Тема для вступительного экзамена не вызывала у меня никаких сомнений: конечно, работа об «Ивановом детстве» (Тарковский только готовился в ту пору к съемкам «Андрея Рублева»). Но удивительно, что уже тогда, не успев еще «скомпрометировать» себя «Рублевым», он уже был, что называется «на подозрении» у советских идеологов. Всеми праведными и неправедными путями молодежь старались развести с Тарковским, а наиболее последовательных его поклонников относили в разряд «неблагонадежных»… Излишне объяснять, почему именно это обстоятельство лишь добавляло жару в «благородный пыл» тогда уже 18-летней девицы — ведь сегодня уже столько написано о романтиках и правдоискателях так называемых шестидесятых…

Мне было уже 40 лет, когда я решилась поговорить с Тарковским начистоту, и вот уже три года, как я навсегда поселилась в Амстердаме.

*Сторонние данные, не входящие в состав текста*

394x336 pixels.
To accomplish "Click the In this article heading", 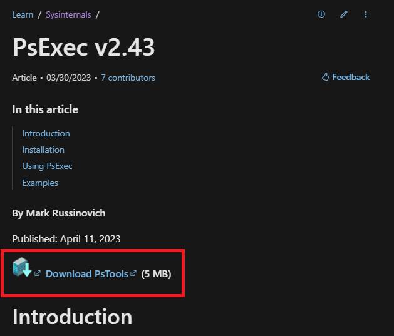I will (45, 109).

А вчера получила письмо от известного московского критика, тоже когда-то очень любившего Андрея Арсеньевича и успевшего в тяжёлые времена кое-что для него сделать. Читая это письмо, я хохотала до упаду — оно подводило определённую черту под той уже многолетней дискуссией, которую я вела с моей любимой коллегой, увы, оказавшейся всё-таки значительно прозорливее меня и снова обвинившей меня по заслугам в моём слишком очевидном теперь попустительстве в отношении моего кумира.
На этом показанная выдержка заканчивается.